For applying event detection in news articles we are planning to do the following:

  • Represent each article as a vector of expressive features.
  • Feed the vectorized articles into a sequential clustering model to aggregate the ones talking about the same event.

In this post, we’re solving the problem of event detection in the Arabic language.

Features Effectiveness

In this section, we’re trying to measure the effectiveness of different features in representing the articles.

Our methodology based on the existence of a ground truth dataset of news events (i.e. news articles aggregated under the events they’re reporting). Hence, effective representation for the articles in the vector space is a one that represents the articles reporting the same event close to each other, while they are far from the articles reporting other events.

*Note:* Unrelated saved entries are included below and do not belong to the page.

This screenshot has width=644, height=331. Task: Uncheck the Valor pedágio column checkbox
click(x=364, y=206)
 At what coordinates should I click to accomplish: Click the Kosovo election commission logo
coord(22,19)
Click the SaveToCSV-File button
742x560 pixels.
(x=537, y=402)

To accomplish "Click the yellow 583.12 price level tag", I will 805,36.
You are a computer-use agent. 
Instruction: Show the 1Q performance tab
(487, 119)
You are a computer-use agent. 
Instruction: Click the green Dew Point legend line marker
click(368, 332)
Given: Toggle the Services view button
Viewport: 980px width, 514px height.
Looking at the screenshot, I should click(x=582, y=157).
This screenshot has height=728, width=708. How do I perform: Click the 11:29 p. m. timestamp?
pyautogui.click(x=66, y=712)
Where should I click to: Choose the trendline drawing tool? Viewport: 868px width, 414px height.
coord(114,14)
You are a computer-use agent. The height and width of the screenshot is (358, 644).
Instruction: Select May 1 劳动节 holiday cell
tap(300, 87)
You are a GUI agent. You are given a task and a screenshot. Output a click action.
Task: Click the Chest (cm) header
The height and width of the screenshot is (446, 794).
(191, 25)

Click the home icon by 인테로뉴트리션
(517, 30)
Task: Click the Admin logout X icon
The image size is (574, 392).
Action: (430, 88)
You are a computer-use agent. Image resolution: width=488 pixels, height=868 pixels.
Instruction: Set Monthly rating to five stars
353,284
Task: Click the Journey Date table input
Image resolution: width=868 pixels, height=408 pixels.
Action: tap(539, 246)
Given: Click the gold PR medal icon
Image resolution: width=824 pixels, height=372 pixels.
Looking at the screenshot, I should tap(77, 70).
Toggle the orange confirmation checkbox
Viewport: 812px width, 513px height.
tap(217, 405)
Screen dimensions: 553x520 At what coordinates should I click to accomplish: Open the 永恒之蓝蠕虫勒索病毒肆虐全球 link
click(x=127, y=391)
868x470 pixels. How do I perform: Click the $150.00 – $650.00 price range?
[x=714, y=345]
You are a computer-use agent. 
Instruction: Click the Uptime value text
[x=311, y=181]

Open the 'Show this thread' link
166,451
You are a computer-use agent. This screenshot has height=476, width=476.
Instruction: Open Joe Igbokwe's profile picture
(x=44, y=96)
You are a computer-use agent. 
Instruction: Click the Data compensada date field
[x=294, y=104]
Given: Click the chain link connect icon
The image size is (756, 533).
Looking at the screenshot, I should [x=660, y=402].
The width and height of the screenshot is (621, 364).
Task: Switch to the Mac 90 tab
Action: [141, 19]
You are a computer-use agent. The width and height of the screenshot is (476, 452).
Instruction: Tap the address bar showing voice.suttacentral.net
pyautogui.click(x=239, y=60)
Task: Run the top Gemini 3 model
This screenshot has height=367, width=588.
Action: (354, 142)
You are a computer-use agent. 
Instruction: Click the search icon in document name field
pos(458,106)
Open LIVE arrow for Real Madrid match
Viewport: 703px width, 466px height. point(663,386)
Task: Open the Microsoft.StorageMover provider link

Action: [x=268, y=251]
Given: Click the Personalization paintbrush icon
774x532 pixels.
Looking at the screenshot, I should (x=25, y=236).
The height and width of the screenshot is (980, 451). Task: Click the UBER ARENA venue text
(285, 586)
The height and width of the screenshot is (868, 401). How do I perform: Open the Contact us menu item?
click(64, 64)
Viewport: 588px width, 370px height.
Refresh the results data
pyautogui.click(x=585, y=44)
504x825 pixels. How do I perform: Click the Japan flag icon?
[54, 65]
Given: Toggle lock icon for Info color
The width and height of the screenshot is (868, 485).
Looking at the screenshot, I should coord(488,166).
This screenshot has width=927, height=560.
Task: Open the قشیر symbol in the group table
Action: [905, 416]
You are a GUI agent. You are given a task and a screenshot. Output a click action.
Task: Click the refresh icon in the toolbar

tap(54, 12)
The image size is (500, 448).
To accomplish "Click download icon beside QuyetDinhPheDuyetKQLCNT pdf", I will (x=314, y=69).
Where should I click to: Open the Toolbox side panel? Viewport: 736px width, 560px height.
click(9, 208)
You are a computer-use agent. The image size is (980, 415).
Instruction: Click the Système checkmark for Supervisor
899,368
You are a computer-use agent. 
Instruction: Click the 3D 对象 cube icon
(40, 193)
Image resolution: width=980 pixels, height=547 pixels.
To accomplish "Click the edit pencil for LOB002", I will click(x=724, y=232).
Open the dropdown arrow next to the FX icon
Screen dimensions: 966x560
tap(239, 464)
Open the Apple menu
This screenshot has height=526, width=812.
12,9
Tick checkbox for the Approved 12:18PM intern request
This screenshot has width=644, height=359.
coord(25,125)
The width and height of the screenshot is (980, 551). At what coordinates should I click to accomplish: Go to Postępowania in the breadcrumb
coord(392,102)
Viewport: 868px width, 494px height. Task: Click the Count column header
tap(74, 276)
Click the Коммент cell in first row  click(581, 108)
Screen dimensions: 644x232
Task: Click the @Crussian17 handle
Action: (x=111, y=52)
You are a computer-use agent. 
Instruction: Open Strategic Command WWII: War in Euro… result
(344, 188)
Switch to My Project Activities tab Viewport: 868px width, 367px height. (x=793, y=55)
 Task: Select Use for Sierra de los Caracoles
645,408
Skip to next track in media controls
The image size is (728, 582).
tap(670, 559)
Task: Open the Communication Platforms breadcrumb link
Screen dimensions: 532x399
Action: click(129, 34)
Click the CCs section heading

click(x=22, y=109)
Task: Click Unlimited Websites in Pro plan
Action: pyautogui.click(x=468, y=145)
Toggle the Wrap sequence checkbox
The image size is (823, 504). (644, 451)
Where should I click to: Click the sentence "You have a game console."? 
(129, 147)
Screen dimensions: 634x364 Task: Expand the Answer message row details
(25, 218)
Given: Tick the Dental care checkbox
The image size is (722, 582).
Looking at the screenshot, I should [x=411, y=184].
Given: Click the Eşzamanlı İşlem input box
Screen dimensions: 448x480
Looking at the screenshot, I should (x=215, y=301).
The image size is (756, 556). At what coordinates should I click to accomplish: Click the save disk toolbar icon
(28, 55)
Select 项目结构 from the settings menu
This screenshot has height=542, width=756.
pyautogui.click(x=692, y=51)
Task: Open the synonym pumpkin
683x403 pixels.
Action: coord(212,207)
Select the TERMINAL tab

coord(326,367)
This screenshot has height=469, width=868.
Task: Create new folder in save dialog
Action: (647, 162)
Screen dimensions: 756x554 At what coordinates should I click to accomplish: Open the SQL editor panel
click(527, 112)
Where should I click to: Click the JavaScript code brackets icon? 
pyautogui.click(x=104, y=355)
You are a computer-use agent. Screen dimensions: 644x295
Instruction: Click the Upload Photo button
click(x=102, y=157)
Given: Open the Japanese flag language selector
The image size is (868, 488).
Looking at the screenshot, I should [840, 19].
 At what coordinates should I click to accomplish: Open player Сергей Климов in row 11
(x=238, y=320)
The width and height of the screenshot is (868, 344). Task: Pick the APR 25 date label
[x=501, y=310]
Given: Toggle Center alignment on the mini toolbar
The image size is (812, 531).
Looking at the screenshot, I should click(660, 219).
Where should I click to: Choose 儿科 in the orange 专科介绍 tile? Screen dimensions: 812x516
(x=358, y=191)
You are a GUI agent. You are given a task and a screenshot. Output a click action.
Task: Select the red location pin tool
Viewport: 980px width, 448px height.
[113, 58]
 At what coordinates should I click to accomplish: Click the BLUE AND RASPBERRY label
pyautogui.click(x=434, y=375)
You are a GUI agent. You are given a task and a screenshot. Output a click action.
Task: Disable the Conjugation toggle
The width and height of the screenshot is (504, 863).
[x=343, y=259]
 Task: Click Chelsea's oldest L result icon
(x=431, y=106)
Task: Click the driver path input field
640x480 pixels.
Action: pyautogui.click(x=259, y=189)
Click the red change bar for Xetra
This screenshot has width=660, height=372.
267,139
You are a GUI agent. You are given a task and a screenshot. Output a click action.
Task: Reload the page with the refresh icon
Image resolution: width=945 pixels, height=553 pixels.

A Ground-Truth Events Dataset

In a previous effort, we’ve collected a ground truth events dataset which contains ~1,400 news articles over ~120 different events. The dataset was collected following a methodology described in a previous post Building a Test Collection for Event Detection Systems Evaluation

Measuring the Quality of the Problem Representation

We measured the effectiveness of representation in two ways.


For each representation we want to validate:

  1. Represent the articles in the ground-truth dataset with this representation.
  2. Measure the overlap between the events according to this representation.

Representations that cause a higher overlap between the events are worse.

To measure the overlap between the events we used silhouette score which is a measure of how similar an object (i.e. article) is to its own cluster (i.e. event) (cohesion) compared to other clusters (i.e. events) (separation). The silhouette ranges from −1 to +1, where a high value indicates that the object is well matched to its own cluster and poorly matched to neighbouring clusters. Values near 0 indicate overlapping clusters.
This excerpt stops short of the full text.